◆ Aim of the exercise: Count how many lines in the data below include "first". Answer with the number only.

◆ Supplied entries:
*****

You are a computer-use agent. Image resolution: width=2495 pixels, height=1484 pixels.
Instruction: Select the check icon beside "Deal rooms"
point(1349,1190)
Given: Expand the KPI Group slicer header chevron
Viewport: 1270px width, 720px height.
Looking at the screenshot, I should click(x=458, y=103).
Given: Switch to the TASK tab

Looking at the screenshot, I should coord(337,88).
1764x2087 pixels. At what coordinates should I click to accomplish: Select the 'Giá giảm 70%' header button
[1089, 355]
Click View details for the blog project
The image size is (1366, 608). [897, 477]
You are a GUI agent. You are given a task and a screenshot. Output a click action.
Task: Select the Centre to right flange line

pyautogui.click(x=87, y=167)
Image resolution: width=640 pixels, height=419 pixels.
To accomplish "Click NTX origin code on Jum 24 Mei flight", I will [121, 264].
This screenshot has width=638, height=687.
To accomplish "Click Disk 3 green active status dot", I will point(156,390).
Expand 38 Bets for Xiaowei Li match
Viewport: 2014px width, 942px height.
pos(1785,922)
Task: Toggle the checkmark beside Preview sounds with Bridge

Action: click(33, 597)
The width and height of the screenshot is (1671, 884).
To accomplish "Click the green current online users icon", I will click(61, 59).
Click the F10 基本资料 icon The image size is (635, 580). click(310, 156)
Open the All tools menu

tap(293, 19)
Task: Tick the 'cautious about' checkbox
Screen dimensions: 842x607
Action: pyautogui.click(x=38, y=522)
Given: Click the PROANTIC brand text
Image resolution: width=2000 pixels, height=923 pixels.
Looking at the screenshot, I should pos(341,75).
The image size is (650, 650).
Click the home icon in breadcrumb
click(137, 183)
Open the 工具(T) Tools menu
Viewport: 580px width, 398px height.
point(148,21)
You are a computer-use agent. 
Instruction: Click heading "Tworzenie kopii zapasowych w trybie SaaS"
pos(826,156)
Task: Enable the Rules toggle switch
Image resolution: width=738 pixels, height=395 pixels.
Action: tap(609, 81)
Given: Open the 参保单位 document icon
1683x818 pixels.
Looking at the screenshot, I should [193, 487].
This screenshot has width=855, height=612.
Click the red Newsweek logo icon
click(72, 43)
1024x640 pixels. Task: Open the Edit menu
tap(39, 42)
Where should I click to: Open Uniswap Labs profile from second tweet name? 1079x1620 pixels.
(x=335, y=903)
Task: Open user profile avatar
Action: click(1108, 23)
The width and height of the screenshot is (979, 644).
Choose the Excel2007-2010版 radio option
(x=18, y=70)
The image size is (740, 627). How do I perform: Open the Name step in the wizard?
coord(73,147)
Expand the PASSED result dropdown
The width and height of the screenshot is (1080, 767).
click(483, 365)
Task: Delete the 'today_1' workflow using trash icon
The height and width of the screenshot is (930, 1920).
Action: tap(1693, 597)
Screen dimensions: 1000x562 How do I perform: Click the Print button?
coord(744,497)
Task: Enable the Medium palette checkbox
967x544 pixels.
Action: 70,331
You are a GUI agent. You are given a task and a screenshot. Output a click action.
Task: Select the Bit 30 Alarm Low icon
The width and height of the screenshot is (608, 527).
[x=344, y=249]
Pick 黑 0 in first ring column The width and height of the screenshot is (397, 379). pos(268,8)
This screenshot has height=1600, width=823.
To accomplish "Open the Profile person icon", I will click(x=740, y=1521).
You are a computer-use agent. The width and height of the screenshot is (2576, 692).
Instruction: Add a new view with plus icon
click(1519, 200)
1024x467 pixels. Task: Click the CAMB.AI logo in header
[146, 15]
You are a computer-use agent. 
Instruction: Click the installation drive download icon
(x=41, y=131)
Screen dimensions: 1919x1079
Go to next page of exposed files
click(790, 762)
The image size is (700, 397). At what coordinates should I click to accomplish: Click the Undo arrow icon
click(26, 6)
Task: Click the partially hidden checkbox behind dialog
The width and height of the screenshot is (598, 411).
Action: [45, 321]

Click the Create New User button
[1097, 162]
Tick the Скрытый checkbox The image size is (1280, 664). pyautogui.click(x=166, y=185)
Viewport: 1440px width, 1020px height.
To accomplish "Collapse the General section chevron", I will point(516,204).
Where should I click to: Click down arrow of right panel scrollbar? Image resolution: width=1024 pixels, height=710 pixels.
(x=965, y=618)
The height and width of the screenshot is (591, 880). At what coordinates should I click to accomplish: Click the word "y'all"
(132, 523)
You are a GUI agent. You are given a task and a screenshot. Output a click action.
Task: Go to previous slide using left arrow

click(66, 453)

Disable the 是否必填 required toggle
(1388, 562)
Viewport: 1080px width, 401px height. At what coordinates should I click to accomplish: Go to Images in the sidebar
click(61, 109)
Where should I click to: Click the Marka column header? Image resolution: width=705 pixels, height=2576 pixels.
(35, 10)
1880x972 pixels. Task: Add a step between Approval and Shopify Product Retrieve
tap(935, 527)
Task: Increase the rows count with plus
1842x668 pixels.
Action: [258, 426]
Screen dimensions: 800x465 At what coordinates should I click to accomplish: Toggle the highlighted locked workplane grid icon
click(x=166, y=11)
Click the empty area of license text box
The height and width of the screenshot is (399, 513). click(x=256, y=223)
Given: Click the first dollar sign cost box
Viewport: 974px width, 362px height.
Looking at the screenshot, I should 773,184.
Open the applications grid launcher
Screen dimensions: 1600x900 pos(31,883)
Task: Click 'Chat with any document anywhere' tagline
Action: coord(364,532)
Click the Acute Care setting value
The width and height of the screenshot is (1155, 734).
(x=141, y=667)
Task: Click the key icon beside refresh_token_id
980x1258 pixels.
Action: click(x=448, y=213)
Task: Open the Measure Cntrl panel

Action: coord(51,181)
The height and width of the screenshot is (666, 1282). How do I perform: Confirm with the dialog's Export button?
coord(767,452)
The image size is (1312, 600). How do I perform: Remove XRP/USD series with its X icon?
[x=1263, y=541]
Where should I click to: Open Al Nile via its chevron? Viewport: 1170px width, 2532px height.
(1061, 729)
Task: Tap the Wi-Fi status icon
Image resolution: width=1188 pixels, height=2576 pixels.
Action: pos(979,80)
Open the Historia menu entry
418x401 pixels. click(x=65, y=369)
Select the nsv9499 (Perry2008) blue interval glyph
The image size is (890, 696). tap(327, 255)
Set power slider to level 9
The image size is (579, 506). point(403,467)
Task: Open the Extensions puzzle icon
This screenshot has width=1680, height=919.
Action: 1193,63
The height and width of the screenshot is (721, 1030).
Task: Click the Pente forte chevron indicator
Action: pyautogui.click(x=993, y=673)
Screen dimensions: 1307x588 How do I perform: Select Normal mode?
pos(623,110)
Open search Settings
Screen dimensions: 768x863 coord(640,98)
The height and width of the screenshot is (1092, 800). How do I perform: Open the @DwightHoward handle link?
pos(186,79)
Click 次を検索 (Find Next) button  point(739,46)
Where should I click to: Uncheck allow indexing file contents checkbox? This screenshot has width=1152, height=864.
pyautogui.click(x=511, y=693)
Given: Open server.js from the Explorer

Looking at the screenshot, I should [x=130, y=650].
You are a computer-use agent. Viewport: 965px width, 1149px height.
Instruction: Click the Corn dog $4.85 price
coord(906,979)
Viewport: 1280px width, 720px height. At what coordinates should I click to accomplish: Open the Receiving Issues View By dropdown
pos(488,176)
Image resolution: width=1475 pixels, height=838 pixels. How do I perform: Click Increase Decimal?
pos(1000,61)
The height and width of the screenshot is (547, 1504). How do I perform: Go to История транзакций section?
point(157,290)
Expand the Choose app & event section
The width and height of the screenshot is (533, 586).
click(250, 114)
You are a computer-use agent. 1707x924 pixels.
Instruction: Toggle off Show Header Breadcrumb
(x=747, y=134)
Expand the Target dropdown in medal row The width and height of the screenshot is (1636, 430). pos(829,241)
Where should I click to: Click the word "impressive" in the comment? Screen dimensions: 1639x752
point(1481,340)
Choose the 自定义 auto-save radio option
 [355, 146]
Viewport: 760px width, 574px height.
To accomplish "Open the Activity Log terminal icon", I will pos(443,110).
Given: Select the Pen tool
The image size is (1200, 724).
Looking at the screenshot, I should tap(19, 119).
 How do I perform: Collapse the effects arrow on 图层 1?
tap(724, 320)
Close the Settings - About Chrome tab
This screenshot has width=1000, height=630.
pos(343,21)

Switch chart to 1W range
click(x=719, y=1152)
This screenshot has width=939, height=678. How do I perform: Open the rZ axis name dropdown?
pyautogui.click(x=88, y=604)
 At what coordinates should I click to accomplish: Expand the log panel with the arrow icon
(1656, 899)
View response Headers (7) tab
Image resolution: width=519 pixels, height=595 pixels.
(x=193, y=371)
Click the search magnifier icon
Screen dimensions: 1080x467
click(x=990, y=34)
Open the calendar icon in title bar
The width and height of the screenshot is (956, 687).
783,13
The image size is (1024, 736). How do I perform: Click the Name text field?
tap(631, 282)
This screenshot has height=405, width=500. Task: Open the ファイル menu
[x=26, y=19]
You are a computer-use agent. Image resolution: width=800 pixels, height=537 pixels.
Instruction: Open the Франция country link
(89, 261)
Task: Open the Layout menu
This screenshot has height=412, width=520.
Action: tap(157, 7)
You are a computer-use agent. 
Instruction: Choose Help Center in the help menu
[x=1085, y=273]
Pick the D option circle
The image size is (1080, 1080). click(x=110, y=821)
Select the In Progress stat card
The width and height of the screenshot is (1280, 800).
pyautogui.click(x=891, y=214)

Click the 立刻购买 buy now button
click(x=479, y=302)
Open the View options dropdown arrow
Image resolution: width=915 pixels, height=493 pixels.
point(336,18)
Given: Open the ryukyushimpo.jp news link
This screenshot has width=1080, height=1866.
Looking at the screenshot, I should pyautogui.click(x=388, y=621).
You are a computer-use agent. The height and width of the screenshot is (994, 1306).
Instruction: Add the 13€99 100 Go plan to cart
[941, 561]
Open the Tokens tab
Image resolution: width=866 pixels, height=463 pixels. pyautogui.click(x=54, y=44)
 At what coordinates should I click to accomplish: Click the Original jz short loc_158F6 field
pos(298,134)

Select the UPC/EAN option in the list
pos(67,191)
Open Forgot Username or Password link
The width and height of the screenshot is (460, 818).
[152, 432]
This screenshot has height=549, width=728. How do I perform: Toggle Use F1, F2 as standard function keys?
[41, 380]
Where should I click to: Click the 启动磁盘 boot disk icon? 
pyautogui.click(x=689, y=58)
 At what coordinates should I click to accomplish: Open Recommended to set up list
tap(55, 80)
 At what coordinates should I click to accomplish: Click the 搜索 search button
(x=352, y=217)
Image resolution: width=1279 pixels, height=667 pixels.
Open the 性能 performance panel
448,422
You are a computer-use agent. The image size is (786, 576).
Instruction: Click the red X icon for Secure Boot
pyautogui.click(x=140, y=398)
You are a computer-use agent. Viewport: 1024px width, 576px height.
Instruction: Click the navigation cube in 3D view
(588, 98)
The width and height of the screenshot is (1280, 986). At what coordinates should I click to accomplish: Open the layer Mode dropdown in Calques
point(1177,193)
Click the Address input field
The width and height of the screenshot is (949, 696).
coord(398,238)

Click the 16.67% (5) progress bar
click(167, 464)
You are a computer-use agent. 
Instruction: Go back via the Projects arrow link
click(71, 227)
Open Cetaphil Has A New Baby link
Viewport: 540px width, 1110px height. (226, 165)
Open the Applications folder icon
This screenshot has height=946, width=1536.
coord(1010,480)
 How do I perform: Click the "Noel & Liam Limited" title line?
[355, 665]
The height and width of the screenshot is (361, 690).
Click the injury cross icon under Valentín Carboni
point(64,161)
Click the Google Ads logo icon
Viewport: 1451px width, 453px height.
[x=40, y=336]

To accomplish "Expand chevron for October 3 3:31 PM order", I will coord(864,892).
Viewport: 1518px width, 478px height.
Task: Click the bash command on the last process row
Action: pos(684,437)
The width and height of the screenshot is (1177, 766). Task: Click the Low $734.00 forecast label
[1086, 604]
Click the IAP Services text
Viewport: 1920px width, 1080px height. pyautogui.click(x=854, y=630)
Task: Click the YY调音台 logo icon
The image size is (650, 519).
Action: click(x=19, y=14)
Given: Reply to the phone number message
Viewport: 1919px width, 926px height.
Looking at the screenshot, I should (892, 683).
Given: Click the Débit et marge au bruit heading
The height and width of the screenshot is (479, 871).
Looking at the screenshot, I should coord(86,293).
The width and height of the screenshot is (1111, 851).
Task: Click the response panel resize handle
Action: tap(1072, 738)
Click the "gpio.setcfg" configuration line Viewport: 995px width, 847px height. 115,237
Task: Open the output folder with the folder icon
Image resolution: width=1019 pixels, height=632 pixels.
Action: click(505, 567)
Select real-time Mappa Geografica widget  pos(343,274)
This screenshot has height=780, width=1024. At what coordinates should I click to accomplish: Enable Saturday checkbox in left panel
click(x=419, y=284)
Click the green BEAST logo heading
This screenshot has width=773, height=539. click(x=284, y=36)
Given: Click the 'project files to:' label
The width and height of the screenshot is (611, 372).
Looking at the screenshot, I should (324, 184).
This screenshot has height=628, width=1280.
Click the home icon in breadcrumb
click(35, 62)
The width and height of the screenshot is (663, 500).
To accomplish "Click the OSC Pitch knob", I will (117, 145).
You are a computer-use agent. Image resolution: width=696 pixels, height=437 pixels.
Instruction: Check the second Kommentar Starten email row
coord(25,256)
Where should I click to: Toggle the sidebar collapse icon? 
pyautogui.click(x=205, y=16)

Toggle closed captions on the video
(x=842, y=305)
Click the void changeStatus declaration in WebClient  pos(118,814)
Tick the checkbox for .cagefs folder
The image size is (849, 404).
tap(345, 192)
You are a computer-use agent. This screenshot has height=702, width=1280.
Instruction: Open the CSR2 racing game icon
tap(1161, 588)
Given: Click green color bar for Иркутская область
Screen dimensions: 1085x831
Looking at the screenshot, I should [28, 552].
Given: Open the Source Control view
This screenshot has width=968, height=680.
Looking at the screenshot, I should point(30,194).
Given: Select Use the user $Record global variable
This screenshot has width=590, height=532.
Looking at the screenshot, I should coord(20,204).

*****

◆ Written answer: 2